_Target position records_
━━━━━━━━

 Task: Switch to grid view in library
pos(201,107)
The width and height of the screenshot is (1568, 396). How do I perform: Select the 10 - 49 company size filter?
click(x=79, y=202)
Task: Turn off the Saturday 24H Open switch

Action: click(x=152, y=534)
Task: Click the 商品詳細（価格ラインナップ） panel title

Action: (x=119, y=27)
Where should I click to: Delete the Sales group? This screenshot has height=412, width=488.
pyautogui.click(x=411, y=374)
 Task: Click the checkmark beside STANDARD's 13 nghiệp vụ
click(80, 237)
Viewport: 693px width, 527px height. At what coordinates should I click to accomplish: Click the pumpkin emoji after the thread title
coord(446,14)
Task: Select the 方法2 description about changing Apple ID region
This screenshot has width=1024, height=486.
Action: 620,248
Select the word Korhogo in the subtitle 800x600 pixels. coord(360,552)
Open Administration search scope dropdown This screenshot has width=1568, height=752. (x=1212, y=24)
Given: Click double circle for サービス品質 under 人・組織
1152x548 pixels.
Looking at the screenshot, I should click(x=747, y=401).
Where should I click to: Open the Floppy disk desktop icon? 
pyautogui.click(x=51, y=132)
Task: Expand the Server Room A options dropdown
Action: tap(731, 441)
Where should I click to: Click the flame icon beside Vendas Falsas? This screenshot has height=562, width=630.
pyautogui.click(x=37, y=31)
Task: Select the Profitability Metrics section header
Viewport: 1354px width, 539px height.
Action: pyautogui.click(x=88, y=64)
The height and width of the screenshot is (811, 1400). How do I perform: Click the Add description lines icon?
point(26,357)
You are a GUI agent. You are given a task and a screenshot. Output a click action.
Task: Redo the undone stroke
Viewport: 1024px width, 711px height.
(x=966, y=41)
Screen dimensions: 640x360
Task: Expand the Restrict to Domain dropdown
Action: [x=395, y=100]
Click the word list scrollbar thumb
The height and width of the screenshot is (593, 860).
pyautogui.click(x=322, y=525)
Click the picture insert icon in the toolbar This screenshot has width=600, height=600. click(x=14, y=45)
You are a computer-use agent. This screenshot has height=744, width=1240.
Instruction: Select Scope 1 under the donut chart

━━━━━━━━

_Task directions_
Copy all of the material above line for line, without changing a single character.

_Finished answer_
 Task: Switch to grid view in library
pos(201,107)
The width and height of the screenshot is (1568, 396). How do I perform: Select the 10 - 49 company size filter?
click(x=79, y=202)
Task: Turn off the Saturday 24H Open switch

Action: click(x=152, y=534)
Task: Click the 商品詳細（価格ラインナップ） panel title

Action: (x=119, y=27)
Where should I click to: Delete the Sales group? This screenshot has height=412, width=488.
pyautogui.click(x=411, y=374)
 Task: Click the checkmark beside STANDARD's 13 nghiệp vụ
click(80, 237)
Viewport: 693px width, 527px height. At what coordinates should I click to accomplish: Click the pumpkin emoji after the thread title
coord(446,14)
Task: Select the 方法2 description about changing Apple ID region
This screenshot has width=1024, height=486.
Action: 620,248
Select the word Korhogo in the subtitle 800x600 pixels. coord(360,552)
Open Administration search scope dropdown This screenshot has width=1568, height=752. (x=1212, y=24)
Given: Click double circle for サービス品質 under 人・組織
1152x548 pixels.
Looking at the screenshot, I should click(x=747, y=401).
Where should I click to: Open the Floppy disk desktop icon? 
pyautogui.click(x=51, y=132)
Task: Expand the Server Room A options dropdown
Action: tap(731, 441)
Where should I click to: Click the flame icon beside Vendas Falsas? This screenshot has height=562, width=630.
pyautogui.click(x=37, y=31)
Task: Select the Profitability Metrics section header
Viewport: 1354px width, 539px height.
Action: pyautogui.click(x=88, y=64)
The height and width of the screenshot is (811, 1400). How do I perform: Click the Add description lines icon?
point(26,357)
You are a GUI agent. You are given a task and a screenshot. Output a click action.
Task: Redo the undone stroke
Viewport: 1024px width, 711px height.
(x=966, y=41)
Screen dimensions: 640x360
Task: Expand the Restrict to Domain dropdown
Action: [x=395, y=100]
Click the word list scrollbar thumb
The height and width of the screenshot is (593, 860).
pyautogui.click(x=322, y=525)
Click the picture insert icon in the toolbar This screenshot has width=600, height=600. click(x=14, y=45)
You are a computer-use agent. This screenshot has height=744, width=1240.
Instruction: Select Scope 1 under the donut chart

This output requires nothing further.